There was also a concerted effort to transition from a predominantly staffing approach to IT support toward a more practice-led model, where in-house technical knowhow is leveraged to cross-sell and suggest upgrades with clients. The idea is that a small analytics project could become a large, long-term partnership with multiple digital services components.
“We needed to take Infogain up the value curve with an approach where we go to the client rather than the other way around and take ownership of projects,” Babbar explained. “That approach takes the perception of the vendor up a few notches in the minds of the clients. It helps you win far more strategic projects, deepen relationships, and grow fast, while also improving margins.”
The reorientation also involved a focus on improving quality of revenue through a greater focus on long-term order booking. This was to some extent a cultural issue as the sales staff were incentivised to win deals that were executed within the year rather than the kind of multi-year contracts large organizations prefer. Clients went on to include Microsoft, Sabre, Mitchell, HP, FedEx, and Facebook.
Much of the transformation on this front was realised through the engagement of Rajiv Naithani in 2018, initially as India HR head and later as chief HR officer. ChrysCapital also oversaw the hiring of Kulesh Bansal as CFO and Ayan Mukerji as president and COO. The latter has now become the CEO under Apax. (Blue Star’s CEO Sunil Bhatia, became Infogain CEO until mid-2021.)
“The initial cultural challenge was just linking two companies together and making sure everybody was aligned as part of the same company. After a couple of years, that shifted to really creating an identity for Infogain that was about bigger deals and solution-oriented thinking,” Babbar said. “That not only increased client satisfaction, it also increased employee satisfaction, which you could see in our year-on-year improvements in attrition metrics and rankings for great places to work.”
Corridor of opportunity
The most industry-significant angle of the Infogain story is its role in opening up a now flourishing US-India corridor in IT services.
ChrysCapital counts LiquidHub as its first major success in this theme; it took an approximately 40% stake in the company in 2013 as part of a USD 53m growth round and sold it to French counterpart Capgemini in 2018 at a valuation of USD 500m. Pre-pandemic, ChrysCapital’s India-based management regularly visited US portfolio companies in person, using the occasions to scout further in-country investments.
The logic for betting on the US-India IT opportunity is sturdy: the largest market for services and arguably the largest supplier of talent share, strong cultural ties, and a facility of language. At the same time, the emergence of new-age technologies in the sector have required vendors and clients in the two countries to cooperate more deeply, often leading many Indian service providers to relocate headquarters to the US.

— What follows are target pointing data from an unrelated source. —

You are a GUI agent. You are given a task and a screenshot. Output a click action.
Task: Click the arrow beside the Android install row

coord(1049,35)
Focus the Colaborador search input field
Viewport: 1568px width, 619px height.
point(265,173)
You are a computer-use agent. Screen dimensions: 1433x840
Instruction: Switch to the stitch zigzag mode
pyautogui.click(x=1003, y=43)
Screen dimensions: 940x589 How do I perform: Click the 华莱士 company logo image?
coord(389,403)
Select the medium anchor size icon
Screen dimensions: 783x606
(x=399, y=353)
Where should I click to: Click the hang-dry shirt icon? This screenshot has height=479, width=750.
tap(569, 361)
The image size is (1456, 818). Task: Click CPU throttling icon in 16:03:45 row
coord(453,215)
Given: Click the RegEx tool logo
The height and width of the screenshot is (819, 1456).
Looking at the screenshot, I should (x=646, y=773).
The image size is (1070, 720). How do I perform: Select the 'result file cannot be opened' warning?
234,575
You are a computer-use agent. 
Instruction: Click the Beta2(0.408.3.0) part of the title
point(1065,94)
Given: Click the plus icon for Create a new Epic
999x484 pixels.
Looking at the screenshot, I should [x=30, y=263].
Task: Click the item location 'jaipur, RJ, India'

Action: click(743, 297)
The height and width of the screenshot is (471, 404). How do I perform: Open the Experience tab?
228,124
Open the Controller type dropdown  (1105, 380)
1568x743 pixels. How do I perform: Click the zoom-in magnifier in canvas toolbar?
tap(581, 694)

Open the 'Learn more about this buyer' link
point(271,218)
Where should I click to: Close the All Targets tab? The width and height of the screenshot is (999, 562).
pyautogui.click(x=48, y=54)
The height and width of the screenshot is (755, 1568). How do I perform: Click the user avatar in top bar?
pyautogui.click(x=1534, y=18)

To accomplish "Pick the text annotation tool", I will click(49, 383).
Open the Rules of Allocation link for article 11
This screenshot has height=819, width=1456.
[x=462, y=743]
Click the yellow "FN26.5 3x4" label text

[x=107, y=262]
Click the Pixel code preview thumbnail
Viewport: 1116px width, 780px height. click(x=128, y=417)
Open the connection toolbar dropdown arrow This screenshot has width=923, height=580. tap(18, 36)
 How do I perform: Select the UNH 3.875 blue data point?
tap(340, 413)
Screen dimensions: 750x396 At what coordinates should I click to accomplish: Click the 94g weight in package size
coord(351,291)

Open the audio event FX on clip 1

“It used to be enough to have a classic IT company delivering services from India, but in the digital world, that wasn’t sufficient,” Babbar said. “It wasn’t enough to understand a client’s problem and provide talent to solve it. It was equally if not more important to be very close to the customer, co-creating solutions, and leveraging talent around the world. We were the first to identify that trend.”
The success of the Infogain exit – said to be the largest-ever divestment by an Indian fund – confirms that ChrysCapital not only pioneered the US-India play, it has now perfected it. This comes with the knowledge that the opening won’t last forever. New talent supply hotspots such as Eastern Europe and rising demand centres across Europe and Asia will eventually redraw the global IT services map.
“The US-India corridor will probably continue for another 5-10 years, but the world is becoming more global in both supply and demand of digital services,” Babbar said. “This thesis still has legs, and we will continue to build on it, but we’re keeping an eye on how it is evolving so we can stay ahead of the curve.”